Instruction: Copy the items word for word, starting from the line with "This screenshot has" up to and including the line with "center [2171, 783].". Leave the pictures out of your answer.

*** Opening of Supplied material ***

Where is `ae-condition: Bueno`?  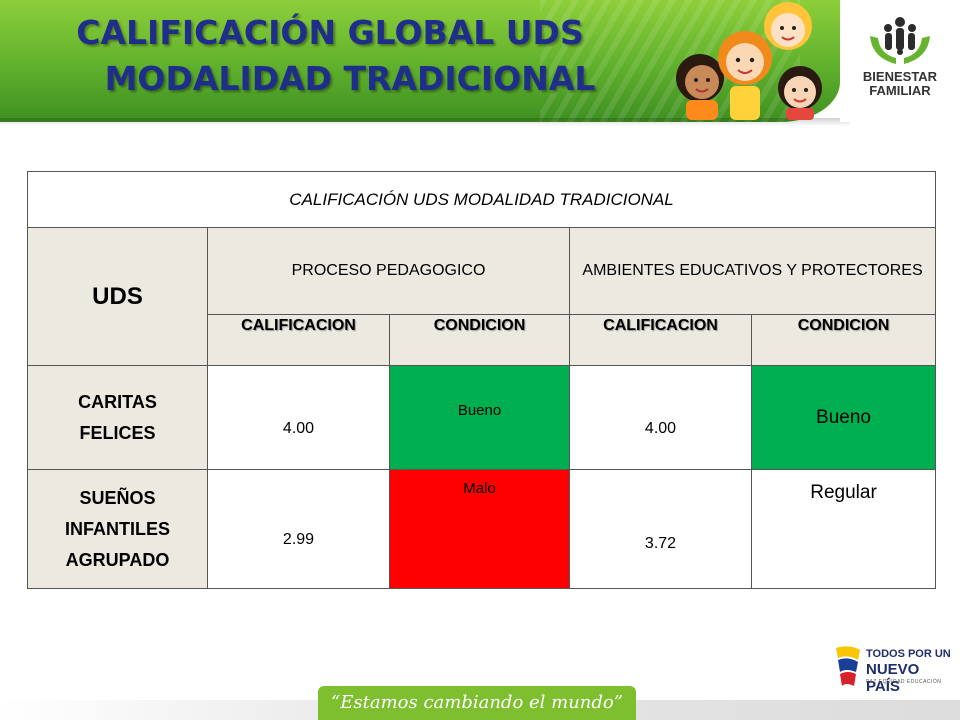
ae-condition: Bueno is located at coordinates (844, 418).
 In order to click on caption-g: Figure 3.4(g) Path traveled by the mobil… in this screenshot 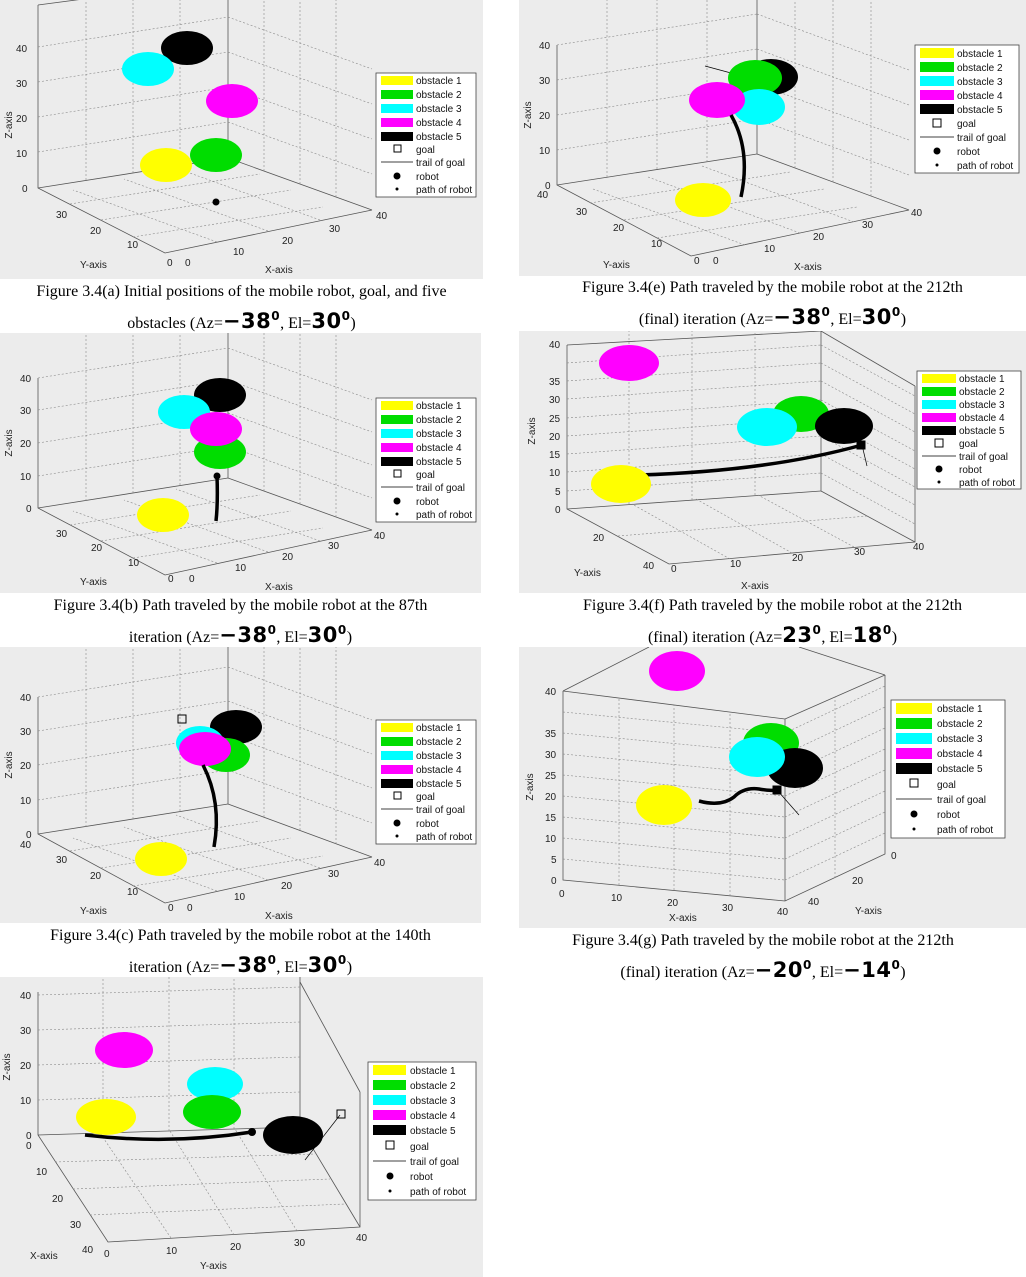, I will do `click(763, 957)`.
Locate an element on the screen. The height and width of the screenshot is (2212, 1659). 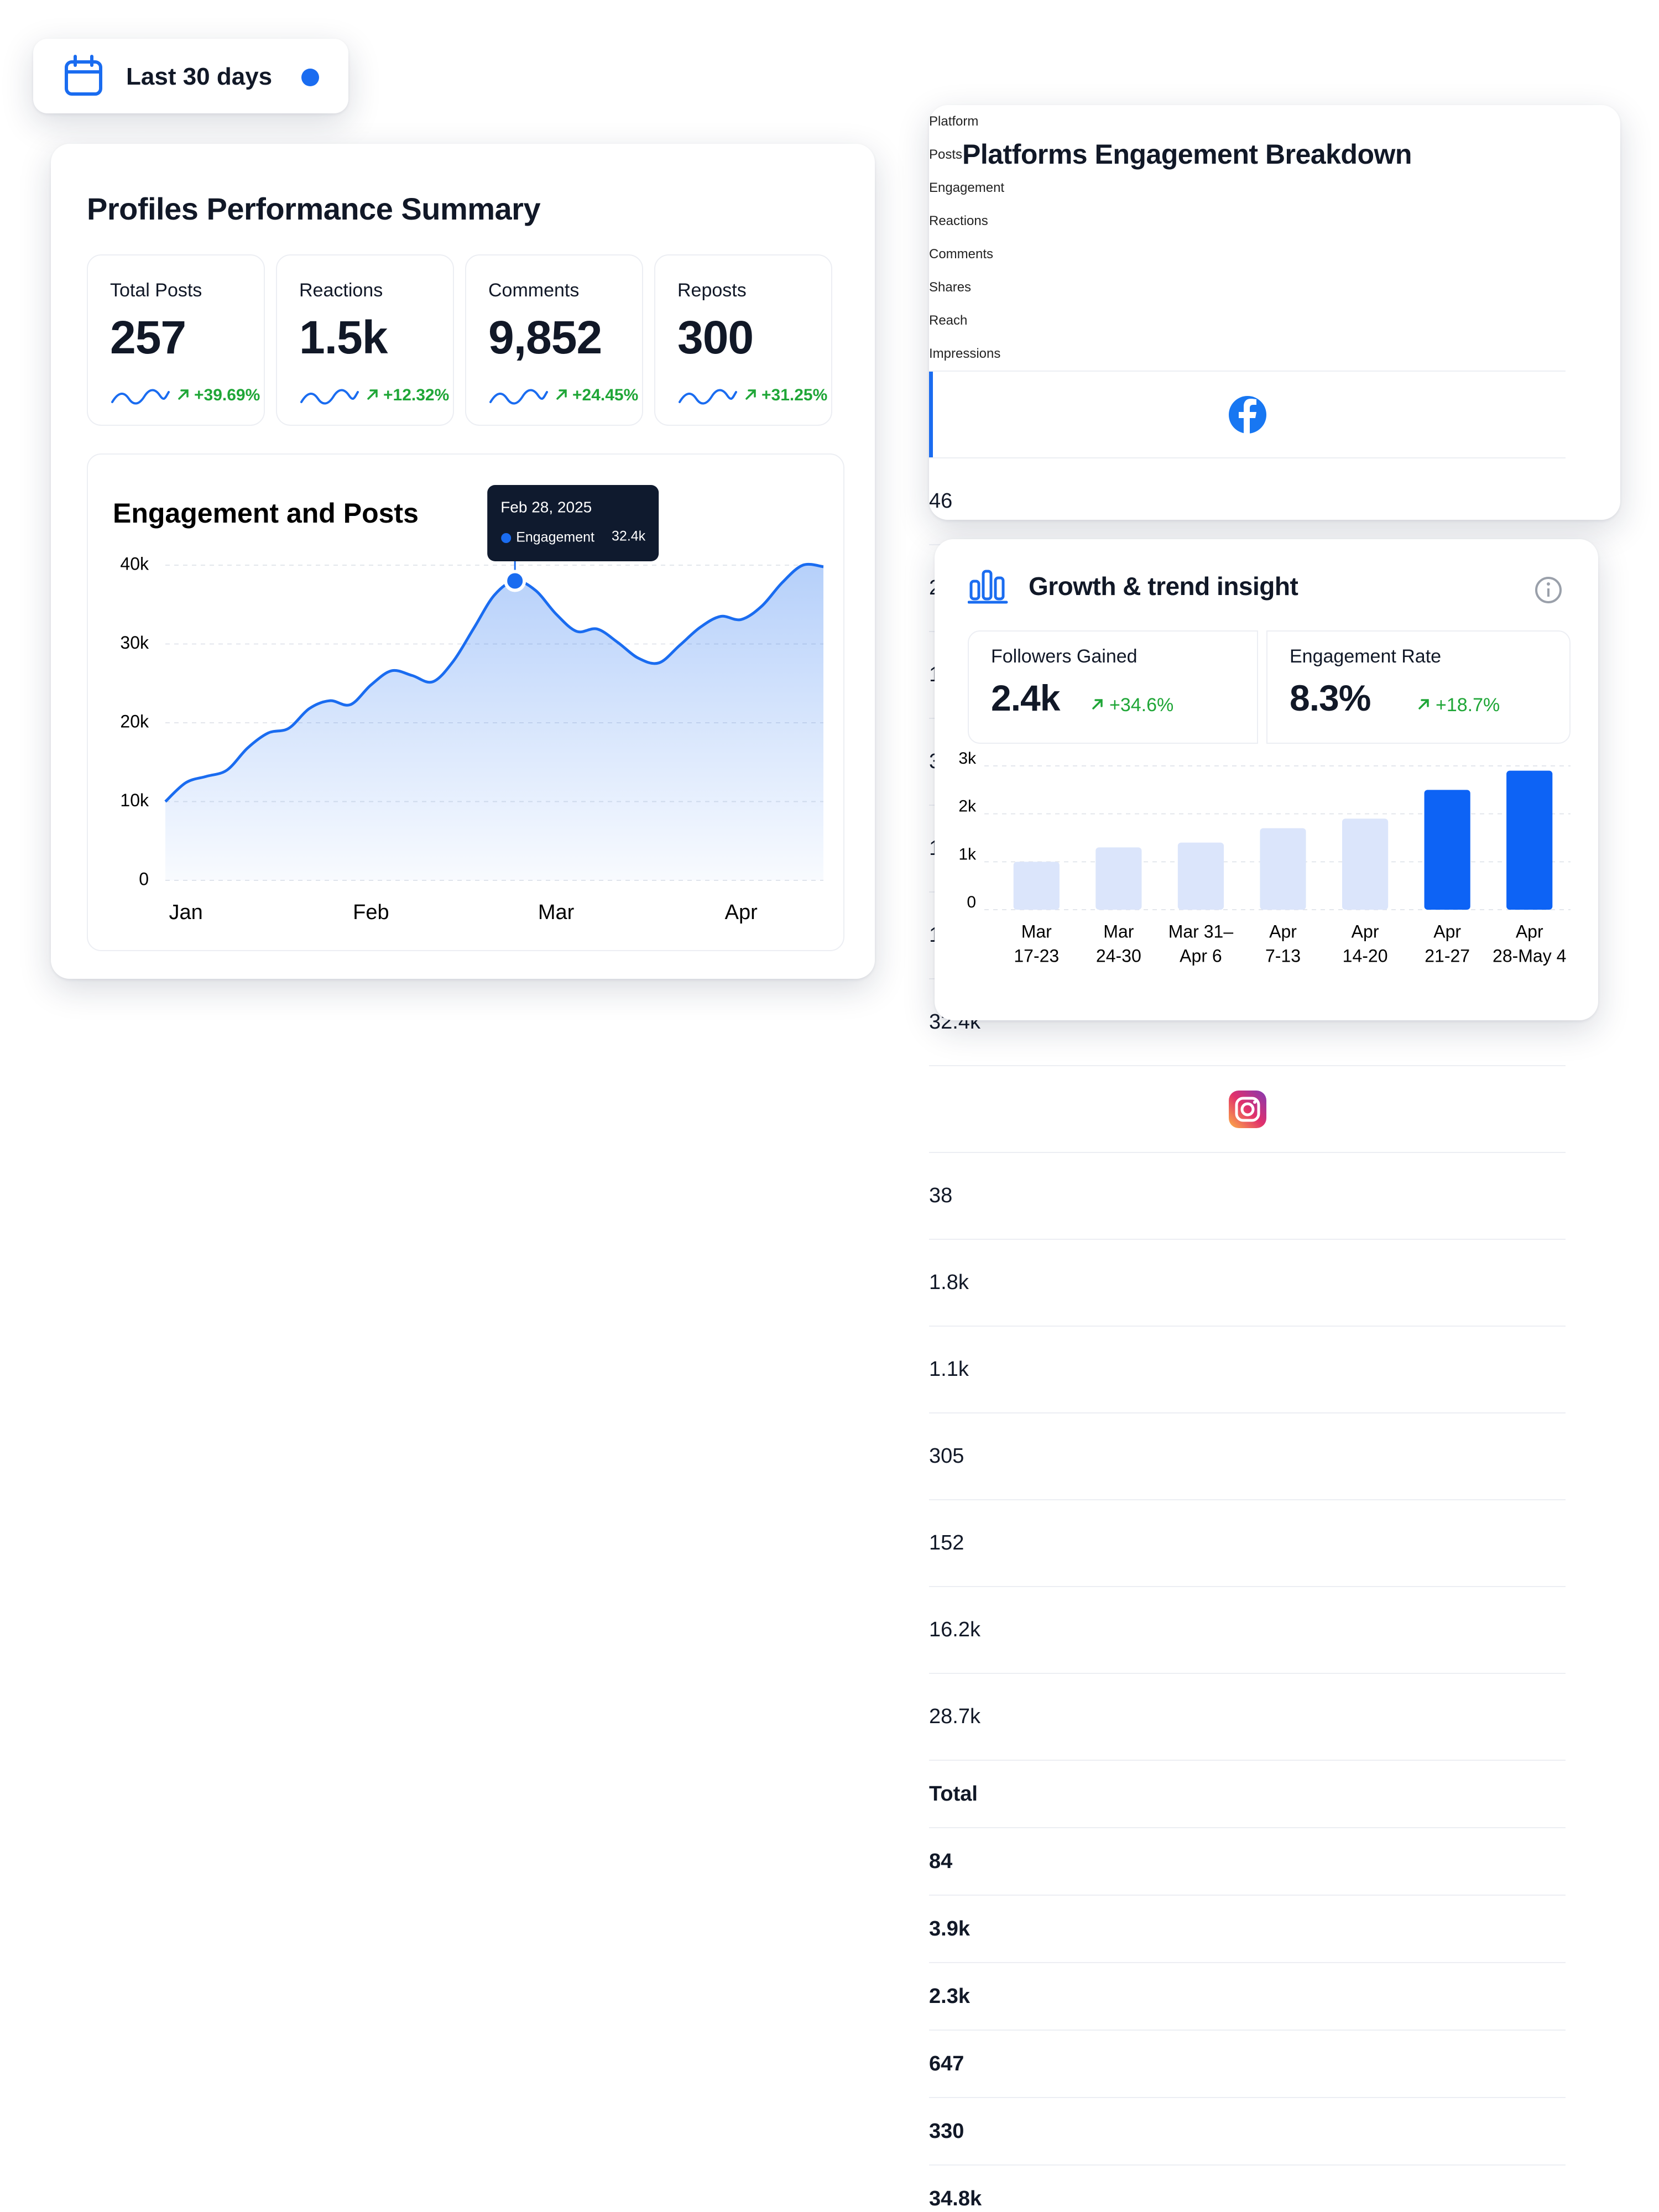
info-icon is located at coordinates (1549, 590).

*** Close of Supplied material ***
*** Opening of Supplied material ***

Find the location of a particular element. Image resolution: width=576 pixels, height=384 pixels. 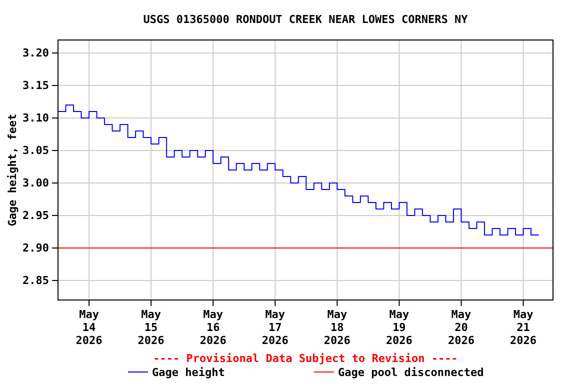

*** Close of Supplied material ***
*** Opening of Supplied material ***

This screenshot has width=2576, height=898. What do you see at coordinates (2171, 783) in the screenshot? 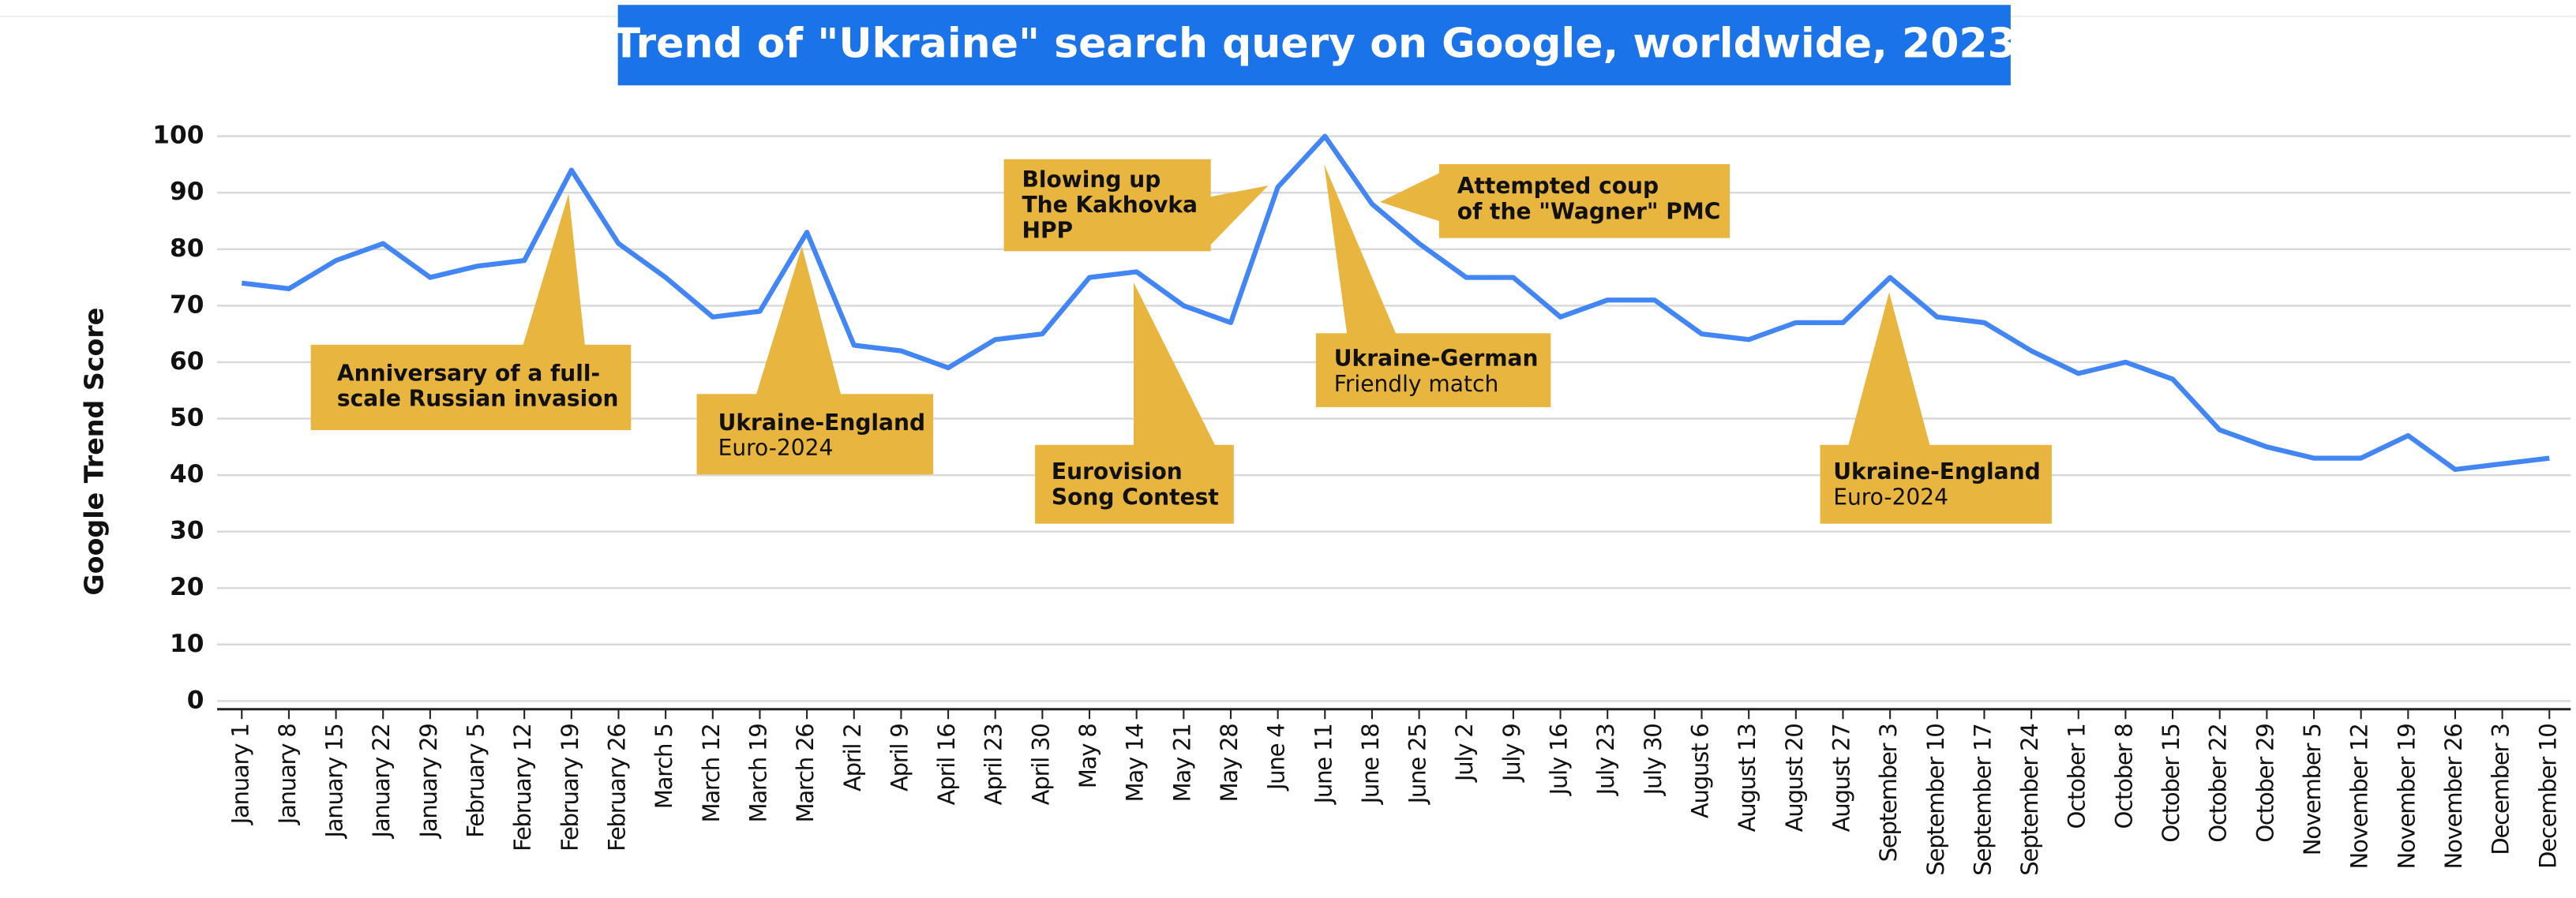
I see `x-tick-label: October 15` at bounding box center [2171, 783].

*** Close of Supplied material ***

Solution to the problem:
This screenshot has width=2576, height=898. What do you see at coordinates (2171, 783) in the screenshot? 
I see `x-tick-label: October 15` at bounding box center [2171, 783].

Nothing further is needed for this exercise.